The book includes character generation, a timeline of the alien invasion that forms the focus of the game, notable people, weapons, information about the Mechanoid aliens, and ancient weapons. The book also includes five adventures:
"Little Mechanoid Lost"
"Run to Ramtau" 
"The Rescue of Doctor Druall" 
"Survival"
"The Ocean's Outrage"

Publication history
Palladium Books published The Mechanoid Invasion, their first role-playing game, in 1981, followed by sequels The Journey and Homeworld. In 1984, Palladium undertook a major revision of their role-playing rules, and the following year, Palladium published The Mechanoids, which incorporated the new rules as well as a continuation of the original storyline. The result was a 168-page softcover book written by Kevin Siembieda, with artwork by Siembieda and Michael Gustovich.

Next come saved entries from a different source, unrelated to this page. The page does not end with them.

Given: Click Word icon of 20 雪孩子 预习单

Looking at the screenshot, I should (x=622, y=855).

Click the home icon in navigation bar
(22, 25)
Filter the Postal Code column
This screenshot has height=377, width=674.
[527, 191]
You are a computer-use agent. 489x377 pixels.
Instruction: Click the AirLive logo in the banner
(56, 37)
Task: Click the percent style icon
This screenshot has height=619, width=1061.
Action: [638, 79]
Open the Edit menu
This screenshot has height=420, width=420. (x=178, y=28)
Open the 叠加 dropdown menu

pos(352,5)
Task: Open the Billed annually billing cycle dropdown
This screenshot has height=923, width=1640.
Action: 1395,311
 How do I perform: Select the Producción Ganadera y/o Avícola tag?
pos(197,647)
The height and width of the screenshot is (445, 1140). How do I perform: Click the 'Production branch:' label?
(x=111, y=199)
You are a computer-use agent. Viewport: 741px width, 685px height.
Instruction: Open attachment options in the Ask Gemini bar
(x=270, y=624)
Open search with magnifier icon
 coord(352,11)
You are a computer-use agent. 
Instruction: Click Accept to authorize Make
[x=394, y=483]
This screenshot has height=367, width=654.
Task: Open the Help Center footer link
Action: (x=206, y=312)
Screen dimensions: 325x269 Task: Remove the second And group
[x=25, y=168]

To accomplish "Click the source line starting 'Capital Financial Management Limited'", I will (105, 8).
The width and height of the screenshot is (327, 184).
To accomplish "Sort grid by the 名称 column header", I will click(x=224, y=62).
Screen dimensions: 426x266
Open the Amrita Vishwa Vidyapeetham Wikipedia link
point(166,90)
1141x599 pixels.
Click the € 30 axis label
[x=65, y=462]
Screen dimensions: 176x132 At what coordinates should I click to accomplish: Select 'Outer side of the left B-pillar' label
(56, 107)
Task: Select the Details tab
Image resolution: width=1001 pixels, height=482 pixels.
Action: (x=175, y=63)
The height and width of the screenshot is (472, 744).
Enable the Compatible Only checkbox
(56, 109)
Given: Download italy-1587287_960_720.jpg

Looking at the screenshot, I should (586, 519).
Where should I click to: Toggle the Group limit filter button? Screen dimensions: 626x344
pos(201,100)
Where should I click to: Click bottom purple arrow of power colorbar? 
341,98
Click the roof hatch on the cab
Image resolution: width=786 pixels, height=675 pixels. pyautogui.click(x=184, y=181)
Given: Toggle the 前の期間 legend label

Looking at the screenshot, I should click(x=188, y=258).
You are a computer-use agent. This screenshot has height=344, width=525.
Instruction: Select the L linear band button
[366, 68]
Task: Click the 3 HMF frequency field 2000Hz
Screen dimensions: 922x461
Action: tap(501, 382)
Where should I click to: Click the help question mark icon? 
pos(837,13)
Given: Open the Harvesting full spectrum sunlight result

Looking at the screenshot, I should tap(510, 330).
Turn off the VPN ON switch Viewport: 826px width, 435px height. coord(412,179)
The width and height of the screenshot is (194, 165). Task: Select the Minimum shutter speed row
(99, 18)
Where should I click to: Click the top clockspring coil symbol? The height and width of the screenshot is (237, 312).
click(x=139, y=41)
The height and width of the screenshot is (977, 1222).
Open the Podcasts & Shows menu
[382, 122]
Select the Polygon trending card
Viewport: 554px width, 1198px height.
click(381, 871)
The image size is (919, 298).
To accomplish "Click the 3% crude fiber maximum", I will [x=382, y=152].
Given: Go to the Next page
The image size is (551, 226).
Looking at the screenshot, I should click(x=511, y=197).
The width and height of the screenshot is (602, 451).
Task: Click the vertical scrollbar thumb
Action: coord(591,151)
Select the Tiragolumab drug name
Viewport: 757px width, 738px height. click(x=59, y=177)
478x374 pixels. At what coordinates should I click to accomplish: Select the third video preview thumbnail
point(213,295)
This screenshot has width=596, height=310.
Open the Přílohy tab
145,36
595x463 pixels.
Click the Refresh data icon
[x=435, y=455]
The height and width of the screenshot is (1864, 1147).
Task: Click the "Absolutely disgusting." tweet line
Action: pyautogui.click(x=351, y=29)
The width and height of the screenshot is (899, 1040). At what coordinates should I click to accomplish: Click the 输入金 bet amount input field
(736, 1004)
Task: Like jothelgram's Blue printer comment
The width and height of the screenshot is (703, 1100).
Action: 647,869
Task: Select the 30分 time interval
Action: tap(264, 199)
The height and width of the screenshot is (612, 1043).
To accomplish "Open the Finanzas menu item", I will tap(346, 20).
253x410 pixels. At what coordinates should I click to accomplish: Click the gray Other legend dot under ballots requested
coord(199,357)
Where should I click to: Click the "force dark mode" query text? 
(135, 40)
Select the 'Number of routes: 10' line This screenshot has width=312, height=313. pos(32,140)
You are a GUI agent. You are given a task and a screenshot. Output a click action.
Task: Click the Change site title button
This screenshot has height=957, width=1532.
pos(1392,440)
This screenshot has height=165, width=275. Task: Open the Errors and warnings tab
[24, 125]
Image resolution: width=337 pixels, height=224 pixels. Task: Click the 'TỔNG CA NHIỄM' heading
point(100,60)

In the 2014 book Designers & Dragons: The '80s, game historian Shannon Appelcline explained that after Palladium expanded their role-playing system in 1984, "The next year The Mechanoids (1985) returned, with a new book that again advanced the storyline. With three different games under its belt Palladium was by now — alongside Chaosium and Hero — a leader in producing multi-genre house systems. However, Palladium='s RPGs to date were less successful than the company’s books of weapons and armor."

Reception
In the August 1986 edition of White Dwarf (Issue #80), Marcus L. Rowland felt that the additions of ancient weapon technology "unfortunately [...] have taken away some of the atmosphere of the original game; in the first book it was obvious that the humans stood no chance of winning, but in this new release there seems to be some hope." Rowland also felt that the game was fundamentally flawed as a role-playing game: "There isn't much for players to do, apart from fighting the Mechanoids, so scenarios tend to be somewhat simplistic and repetitive." Rather than a role-playing game, Rowland suggested that "this system would work better as a tactical/strategy war game." He concluded with a thumbs down, saying, "I didn't like this game much, since I tend to prefer roleplaying to combat systems, but more violent GMs and players may find it has something to offer."